┌──

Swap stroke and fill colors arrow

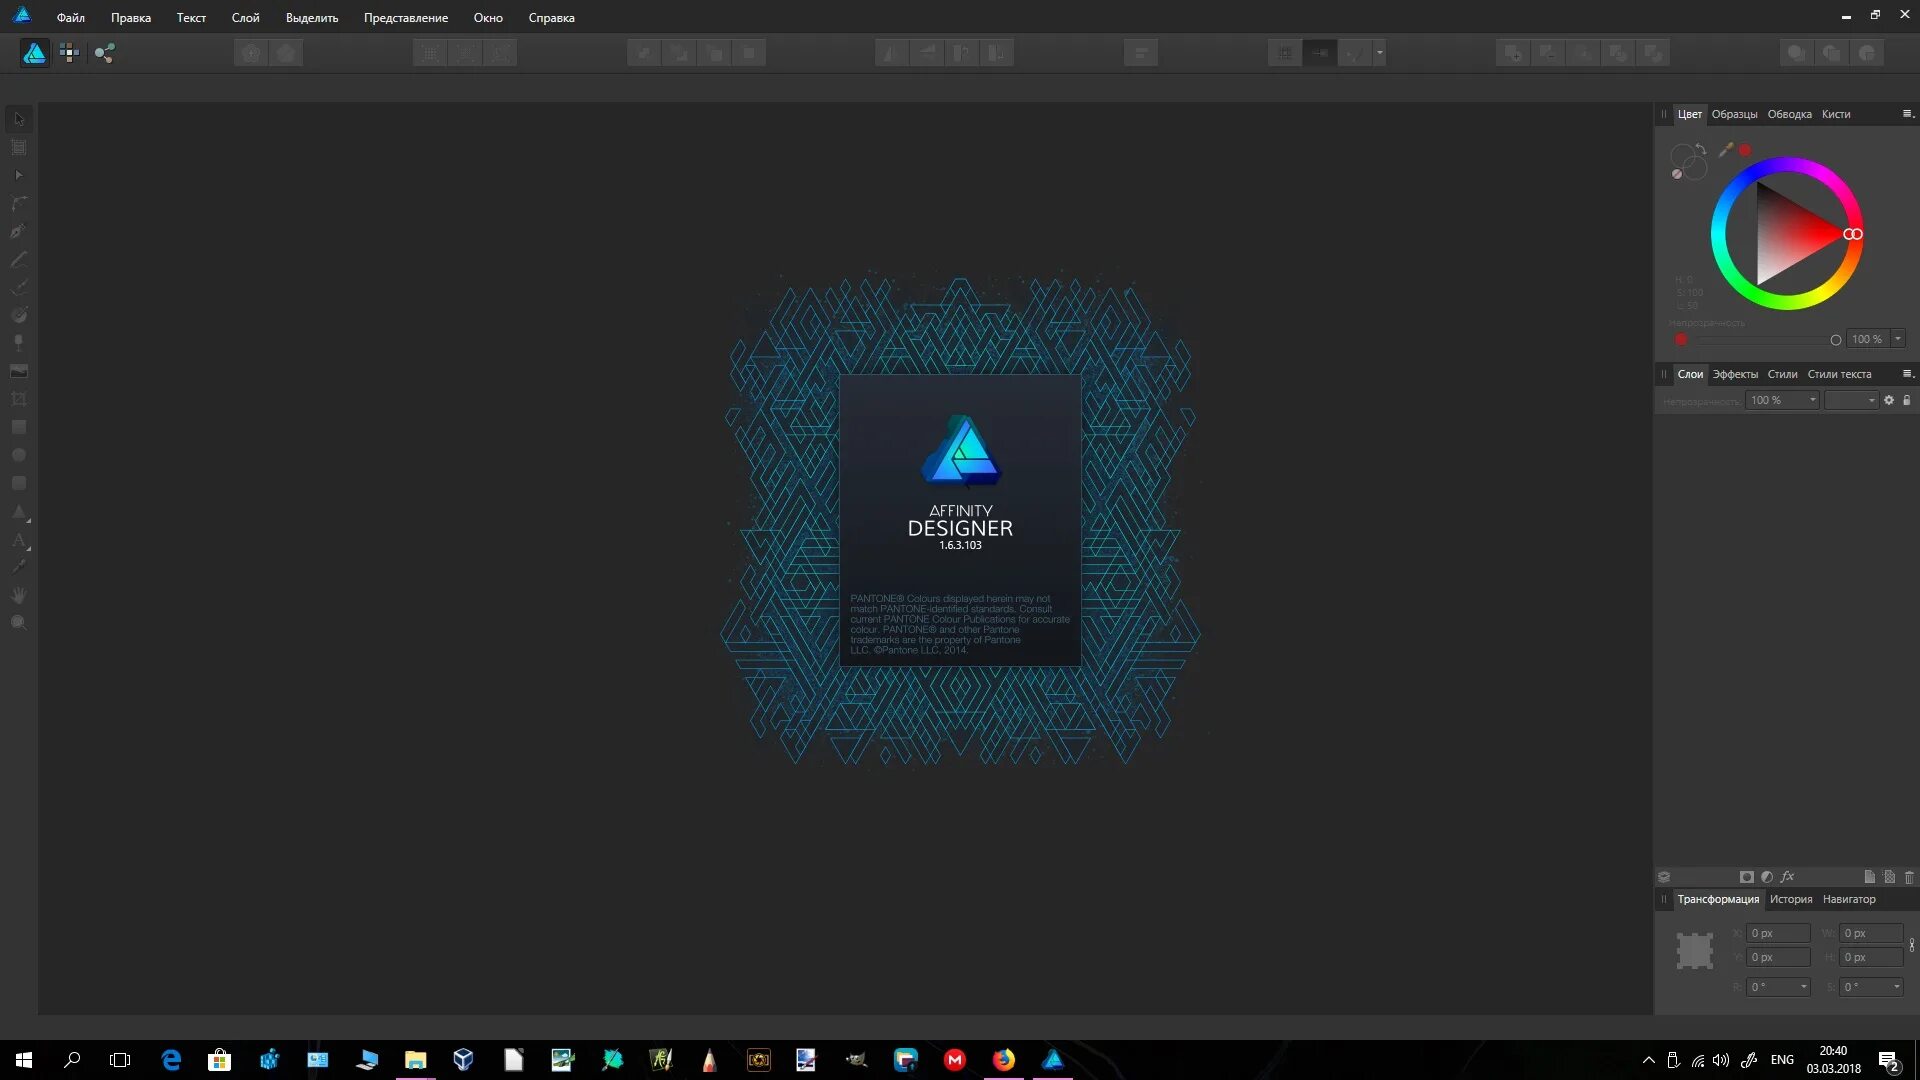[x=1700, y=150]
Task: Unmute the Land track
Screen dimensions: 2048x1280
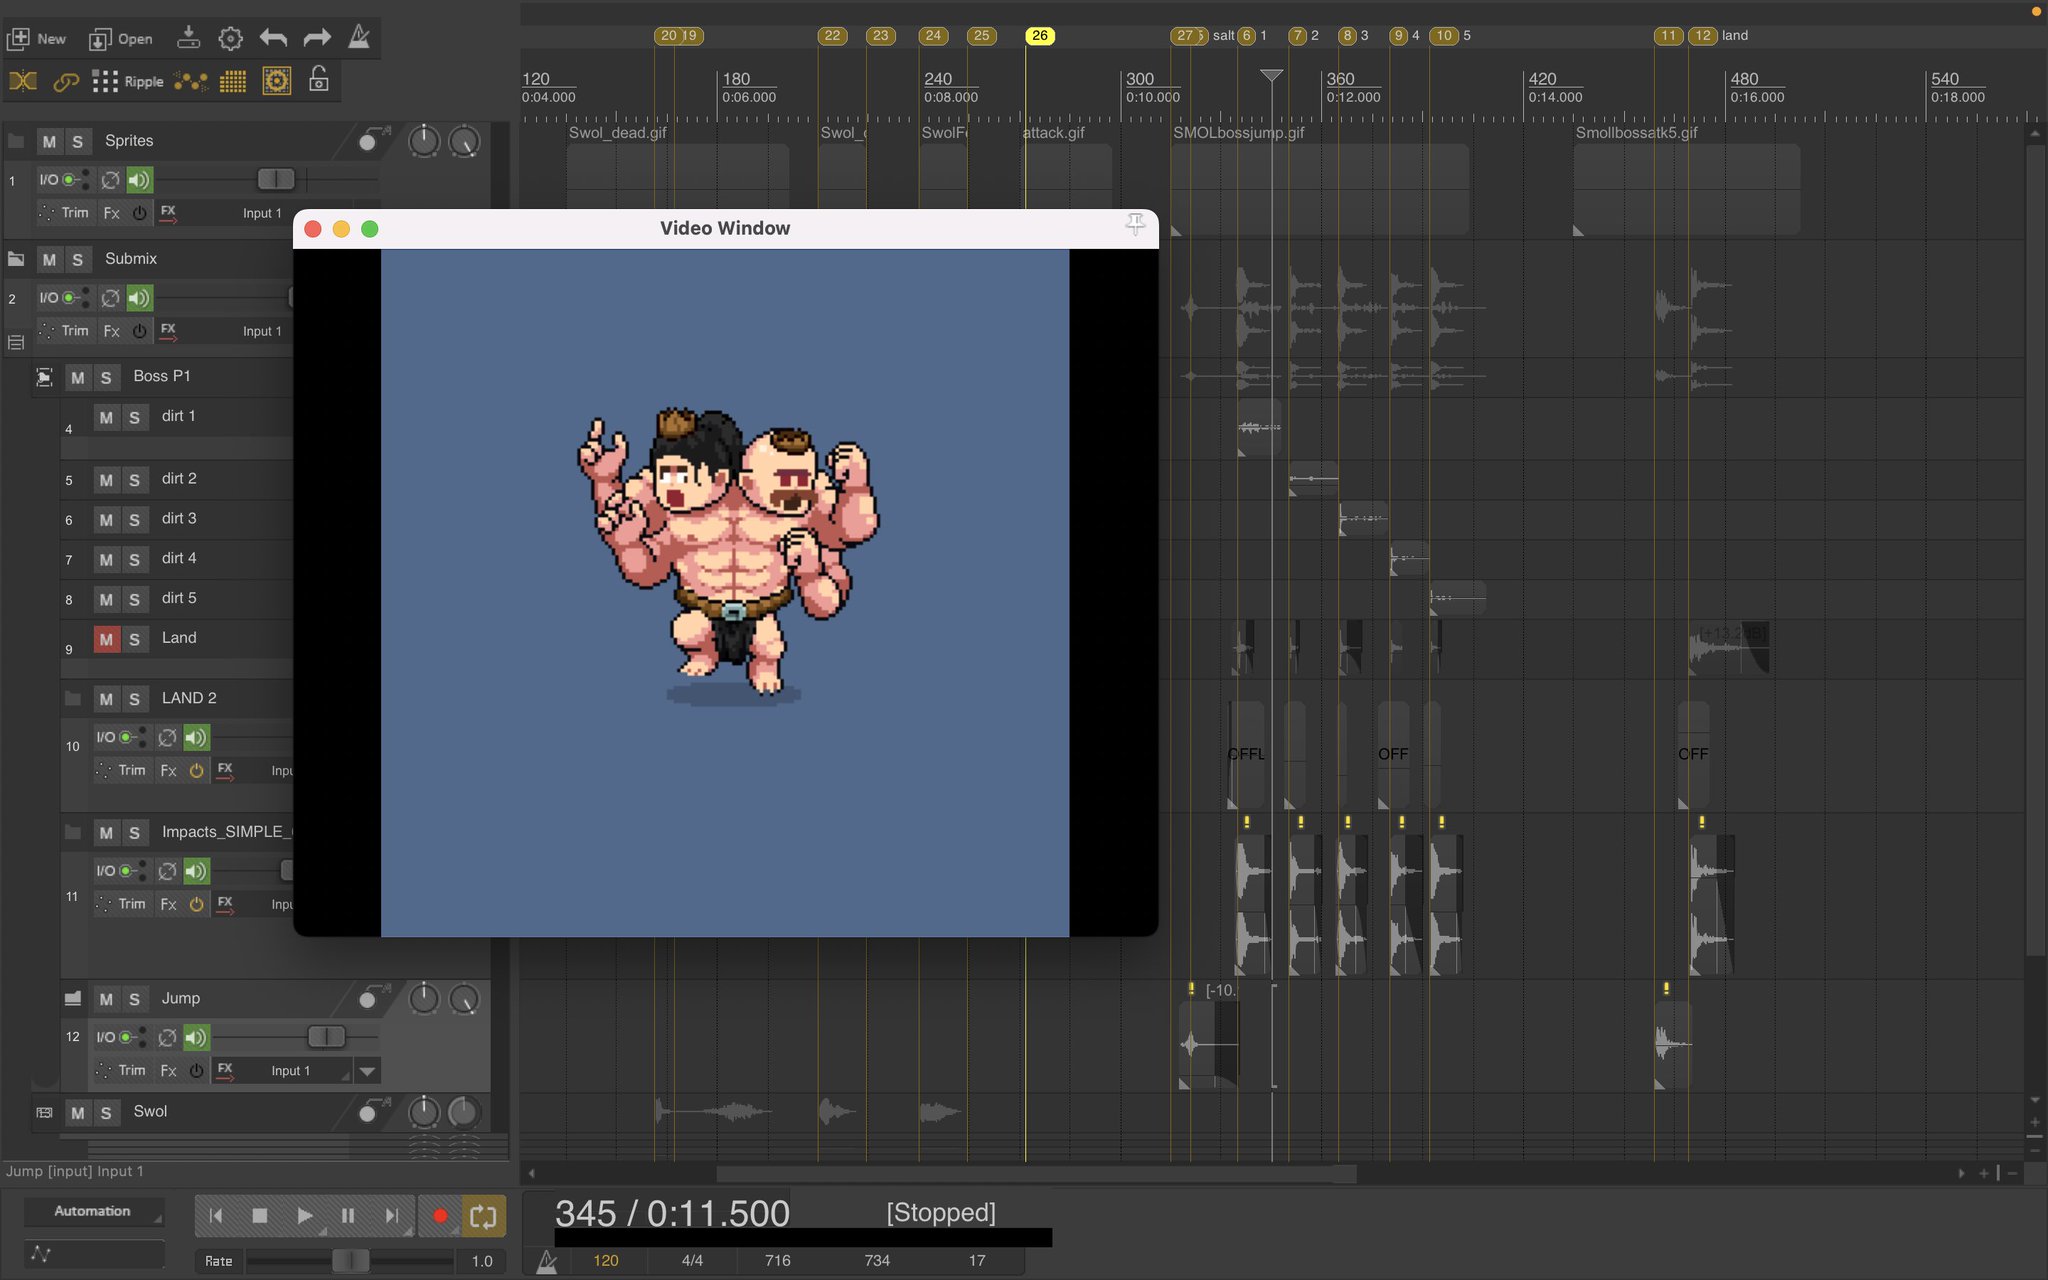Action: coord(106,639)
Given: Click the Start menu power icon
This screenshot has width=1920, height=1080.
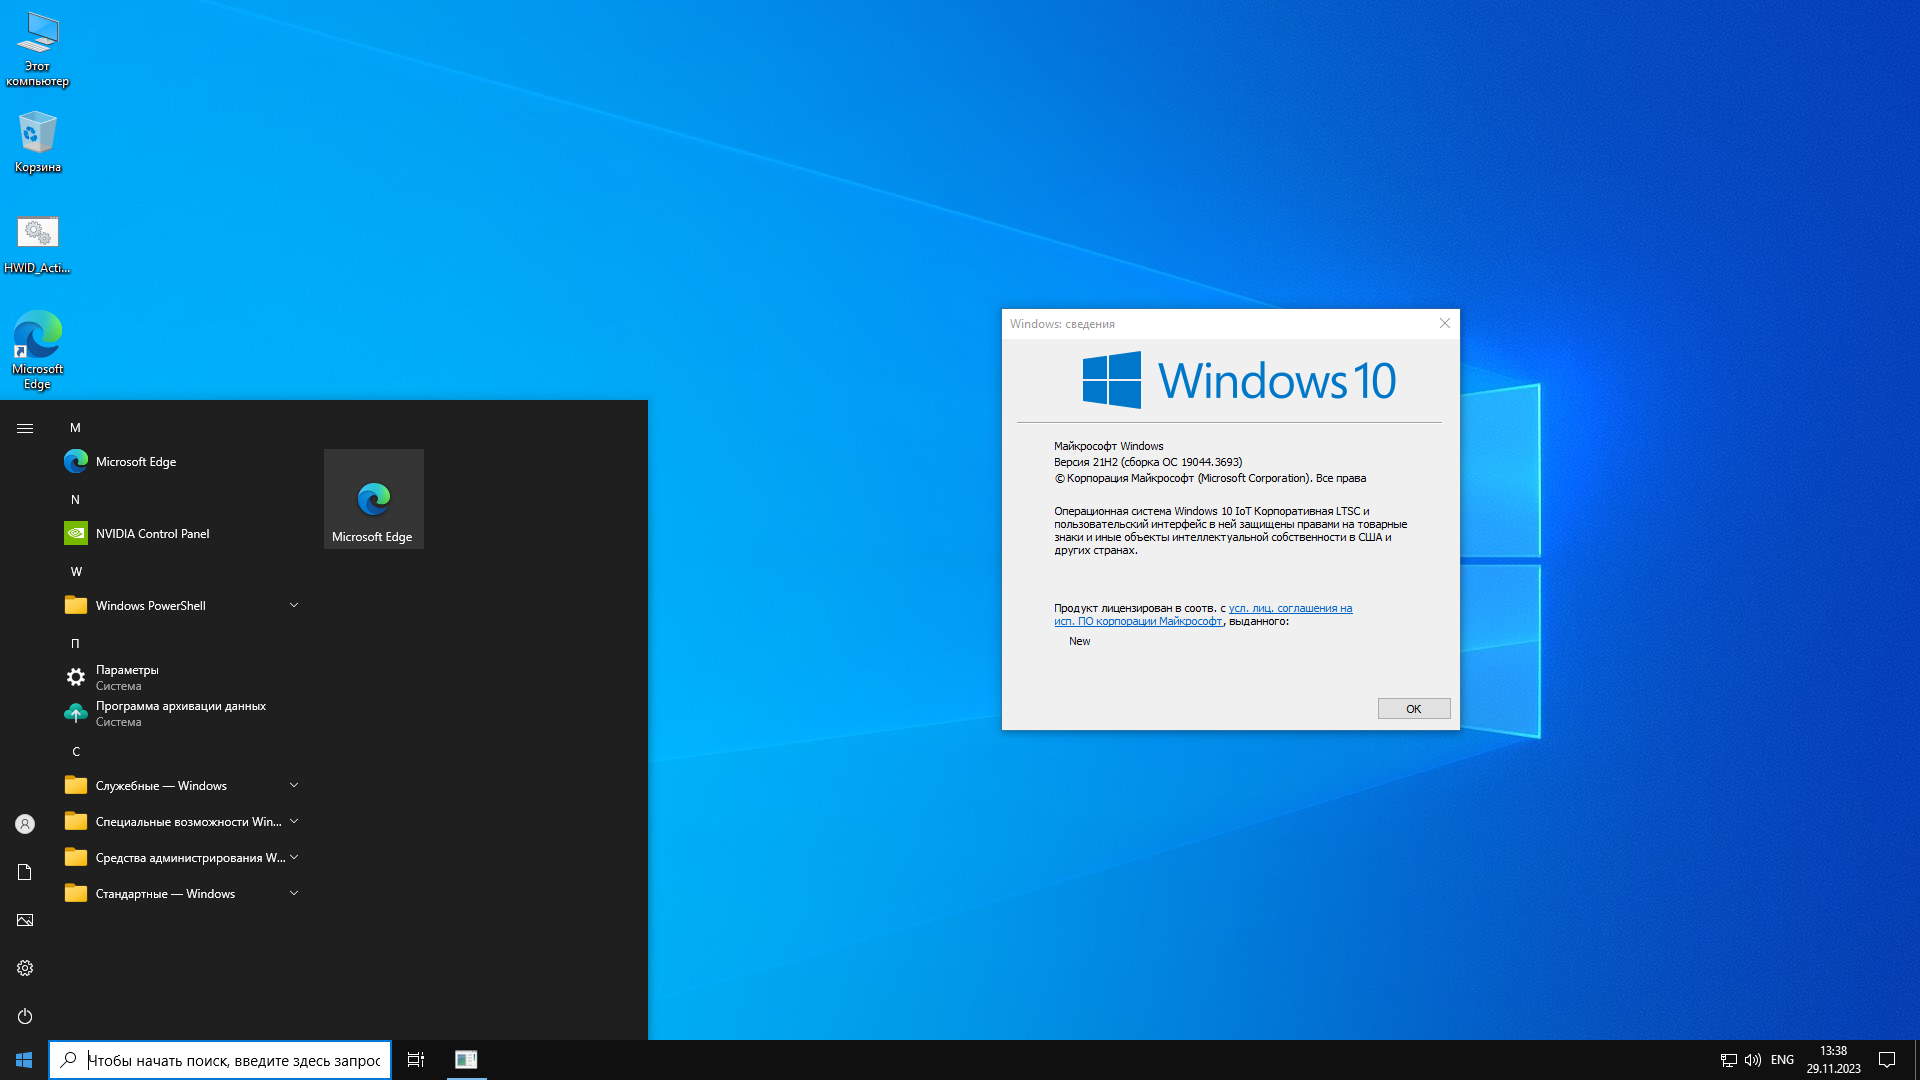Looking at the screenshot, I should [25, 1016].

└──

> Your objective
Please repeat every record above exactly, leaving the pictures out.

> Response below
Swap stroke and fill colors arrow

[x=1700, y=150]
Task: Unmute the Land track
Screen dimensions: 2048x1280
Action: coord(106,639)
Given: Click the Start menu power icon
This screenshot has width=1920, height=1080.
Looking at the screenshot, I should [25, 1016].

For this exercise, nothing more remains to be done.